(Records from a data collection)
* * * *

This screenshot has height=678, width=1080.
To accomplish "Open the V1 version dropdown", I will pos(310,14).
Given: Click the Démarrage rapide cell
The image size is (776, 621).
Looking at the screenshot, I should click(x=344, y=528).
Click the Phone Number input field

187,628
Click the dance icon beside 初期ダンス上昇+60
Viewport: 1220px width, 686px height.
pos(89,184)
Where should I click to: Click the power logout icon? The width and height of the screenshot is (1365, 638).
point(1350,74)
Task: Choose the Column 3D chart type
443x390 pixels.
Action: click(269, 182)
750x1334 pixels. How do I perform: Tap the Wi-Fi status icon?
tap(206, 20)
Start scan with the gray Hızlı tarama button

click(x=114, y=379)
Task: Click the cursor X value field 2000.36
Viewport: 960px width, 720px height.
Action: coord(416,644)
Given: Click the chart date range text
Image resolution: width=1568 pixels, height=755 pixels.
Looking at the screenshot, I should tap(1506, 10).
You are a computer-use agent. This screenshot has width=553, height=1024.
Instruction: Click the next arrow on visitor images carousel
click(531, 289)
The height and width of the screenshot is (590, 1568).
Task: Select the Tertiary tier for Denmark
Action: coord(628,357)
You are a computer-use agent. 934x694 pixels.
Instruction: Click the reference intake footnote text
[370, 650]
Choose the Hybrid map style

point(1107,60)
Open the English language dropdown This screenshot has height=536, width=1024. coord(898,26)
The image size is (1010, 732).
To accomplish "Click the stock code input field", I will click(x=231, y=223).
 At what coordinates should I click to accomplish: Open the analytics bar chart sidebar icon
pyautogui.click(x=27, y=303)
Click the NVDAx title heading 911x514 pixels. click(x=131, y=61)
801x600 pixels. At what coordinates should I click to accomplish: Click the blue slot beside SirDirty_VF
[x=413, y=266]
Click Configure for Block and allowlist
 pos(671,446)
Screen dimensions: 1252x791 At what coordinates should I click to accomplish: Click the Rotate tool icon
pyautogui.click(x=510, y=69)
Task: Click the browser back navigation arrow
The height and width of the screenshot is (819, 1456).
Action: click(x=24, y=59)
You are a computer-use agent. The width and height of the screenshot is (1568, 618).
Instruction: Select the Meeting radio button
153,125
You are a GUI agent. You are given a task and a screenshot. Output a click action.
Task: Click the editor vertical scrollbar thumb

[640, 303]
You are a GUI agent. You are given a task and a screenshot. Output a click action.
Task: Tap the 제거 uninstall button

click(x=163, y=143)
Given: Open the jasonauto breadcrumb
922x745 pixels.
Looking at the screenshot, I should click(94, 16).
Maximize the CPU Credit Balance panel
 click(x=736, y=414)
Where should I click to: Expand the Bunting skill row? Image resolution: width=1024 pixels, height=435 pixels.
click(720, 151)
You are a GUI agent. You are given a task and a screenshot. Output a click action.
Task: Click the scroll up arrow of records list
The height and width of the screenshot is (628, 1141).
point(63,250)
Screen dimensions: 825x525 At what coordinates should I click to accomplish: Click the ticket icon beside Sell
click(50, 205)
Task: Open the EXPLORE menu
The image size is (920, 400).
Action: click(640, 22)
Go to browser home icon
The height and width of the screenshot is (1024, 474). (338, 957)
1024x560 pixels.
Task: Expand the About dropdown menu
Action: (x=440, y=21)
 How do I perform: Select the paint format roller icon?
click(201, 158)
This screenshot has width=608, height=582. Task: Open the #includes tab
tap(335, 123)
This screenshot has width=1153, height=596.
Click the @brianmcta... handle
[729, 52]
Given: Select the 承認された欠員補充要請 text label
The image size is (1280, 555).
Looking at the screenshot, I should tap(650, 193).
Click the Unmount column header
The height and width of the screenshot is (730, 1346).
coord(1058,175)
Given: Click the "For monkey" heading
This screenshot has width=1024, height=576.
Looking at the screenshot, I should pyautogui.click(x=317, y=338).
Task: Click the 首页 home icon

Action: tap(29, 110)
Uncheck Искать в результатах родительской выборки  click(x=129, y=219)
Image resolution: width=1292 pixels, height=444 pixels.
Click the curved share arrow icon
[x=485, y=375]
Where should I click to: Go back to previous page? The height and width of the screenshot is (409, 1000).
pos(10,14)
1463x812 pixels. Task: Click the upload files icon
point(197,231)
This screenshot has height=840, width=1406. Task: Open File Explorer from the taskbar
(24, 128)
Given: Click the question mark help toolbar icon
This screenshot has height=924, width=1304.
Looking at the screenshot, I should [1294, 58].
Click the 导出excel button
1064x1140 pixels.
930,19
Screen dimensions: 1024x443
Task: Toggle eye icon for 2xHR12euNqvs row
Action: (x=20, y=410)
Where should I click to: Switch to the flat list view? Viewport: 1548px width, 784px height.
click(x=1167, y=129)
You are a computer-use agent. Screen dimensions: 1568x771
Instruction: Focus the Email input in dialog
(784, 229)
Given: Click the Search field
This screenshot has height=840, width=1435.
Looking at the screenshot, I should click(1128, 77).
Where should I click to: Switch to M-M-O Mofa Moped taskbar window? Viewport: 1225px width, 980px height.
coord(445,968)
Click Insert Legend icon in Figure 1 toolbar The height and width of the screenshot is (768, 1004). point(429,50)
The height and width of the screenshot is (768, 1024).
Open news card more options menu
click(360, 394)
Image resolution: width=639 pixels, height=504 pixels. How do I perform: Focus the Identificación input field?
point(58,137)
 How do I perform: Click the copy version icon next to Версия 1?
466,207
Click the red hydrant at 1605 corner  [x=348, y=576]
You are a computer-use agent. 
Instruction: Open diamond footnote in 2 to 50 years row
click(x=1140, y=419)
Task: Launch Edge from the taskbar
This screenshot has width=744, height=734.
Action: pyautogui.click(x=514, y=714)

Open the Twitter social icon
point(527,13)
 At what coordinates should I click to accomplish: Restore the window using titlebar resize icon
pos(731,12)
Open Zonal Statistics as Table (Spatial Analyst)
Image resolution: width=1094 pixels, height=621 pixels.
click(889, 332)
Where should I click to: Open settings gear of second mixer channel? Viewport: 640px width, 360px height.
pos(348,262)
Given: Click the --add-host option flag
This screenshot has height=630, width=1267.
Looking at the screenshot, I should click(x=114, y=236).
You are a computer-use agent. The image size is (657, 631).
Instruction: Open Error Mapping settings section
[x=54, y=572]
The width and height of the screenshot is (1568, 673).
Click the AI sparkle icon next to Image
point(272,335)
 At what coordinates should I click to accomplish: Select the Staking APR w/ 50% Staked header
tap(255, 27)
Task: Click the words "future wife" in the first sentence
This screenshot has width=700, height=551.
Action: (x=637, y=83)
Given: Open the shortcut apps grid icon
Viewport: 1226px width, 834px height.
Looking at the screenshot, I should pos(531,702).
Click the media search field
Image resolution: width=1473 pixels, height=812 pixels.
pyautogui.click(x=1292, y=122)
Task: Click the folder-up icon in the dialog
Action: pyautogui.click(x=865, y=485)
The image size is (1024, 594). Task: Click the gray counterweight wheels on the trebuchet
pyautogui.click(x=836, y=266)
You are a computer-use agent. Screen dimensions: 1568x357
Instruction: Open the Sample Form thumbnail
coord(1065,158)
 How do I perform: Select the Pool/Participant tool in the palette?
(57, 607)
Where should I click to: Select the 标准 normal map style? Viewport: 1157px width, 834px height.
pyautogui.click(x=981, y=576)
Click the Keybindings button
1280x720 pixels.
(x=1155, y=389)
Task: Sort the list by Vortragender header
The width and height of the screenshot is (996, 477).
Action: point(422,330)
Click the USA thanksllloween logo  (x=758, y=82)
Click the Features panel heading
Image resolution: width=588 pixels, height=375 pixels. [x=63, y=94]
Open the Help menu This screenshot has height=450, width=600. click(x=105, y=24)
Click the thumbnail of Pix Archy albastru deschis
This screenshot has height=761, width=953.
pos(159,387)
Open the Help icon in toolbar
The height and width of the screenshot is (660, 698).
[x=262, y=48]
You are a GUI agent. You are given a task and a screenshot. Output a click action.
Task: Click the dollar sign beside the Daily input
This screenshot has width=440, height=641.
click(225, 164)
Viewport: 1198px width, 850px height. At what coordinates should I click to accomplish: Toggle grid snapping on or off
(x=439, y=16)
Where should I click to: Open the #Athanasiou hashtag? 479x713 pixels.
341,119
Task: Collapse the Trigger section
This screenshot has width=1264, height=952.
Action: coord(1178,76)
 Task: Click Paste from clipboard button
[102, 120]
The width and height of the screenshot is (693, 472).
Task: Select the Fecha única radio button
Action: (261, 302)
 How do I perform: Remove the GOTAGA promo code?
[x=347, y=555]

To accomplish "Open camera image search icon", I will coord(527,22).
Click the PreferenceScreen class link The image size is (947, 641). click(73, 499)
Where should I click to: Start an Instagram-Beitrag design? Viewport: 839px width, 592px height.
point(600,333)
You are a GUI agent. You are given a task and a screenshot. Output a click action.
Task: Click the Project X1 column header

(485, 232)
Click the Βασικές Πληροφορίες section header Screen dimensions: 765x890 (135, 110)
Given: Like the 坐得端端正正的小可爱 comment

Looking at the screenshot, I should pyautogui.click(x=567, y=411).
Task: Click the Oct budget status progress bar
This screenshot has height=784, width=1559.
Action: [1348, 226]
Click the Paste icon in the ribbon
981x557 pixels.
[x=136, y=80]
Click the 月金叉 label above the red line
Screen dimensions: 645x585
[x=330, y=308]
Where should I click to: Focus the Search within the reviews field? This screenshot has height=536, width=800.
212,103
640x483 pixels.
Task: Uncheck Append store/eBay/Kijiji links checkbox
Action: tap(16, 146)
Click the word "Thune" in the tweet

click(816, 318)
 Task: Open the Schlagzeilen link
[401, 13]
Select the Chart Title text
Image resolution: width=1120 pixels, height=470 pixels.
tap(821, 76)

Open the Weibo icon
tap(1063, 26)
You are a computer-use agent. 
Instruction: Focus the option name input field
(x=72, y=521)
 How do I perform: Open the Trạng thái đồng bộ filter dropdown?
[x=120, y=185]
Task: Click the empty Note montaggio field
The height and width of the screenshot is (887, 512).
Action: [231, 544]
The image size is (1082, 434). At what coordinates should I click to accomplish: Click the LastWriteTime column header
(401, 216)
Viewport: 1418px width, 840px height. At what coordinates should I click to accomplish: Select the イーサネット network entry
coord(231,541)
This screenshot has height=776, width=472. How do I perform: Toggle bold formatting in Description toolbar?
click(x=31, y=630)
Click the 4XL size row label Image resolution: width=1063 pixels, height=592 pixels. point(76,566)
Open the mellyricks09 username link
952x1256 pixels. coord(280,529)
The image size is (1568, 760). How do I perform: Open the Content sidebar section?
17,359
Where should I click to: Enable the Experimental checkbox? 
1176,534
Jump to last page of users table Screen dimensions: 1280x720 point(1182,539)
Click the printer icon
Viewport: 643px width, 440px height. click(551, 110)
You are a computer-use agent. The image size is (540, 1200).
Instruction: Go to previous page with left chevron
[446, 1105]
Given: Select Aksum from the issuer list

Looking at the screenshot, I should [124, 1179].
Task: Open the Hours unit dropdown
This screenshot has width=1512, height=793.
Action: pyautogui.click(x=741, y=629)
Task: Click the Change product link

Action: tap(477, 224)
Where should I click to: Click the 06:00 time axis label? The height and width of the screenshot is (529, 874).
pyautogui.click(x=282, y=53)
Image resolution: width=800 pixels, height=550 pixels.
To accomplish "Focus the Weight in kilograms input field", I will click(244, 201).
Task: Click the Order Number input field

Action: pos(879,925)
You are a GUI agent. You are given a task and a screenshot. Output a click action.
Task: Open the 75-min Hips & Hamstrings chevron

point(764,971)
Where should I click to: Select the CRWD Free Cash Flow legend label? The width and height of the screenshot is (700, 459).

* * * *

TASK BRIEF —
One number should be returned: how many lines in the records contain the word "computer".

RESPONSE TO THE EXERCISE —
9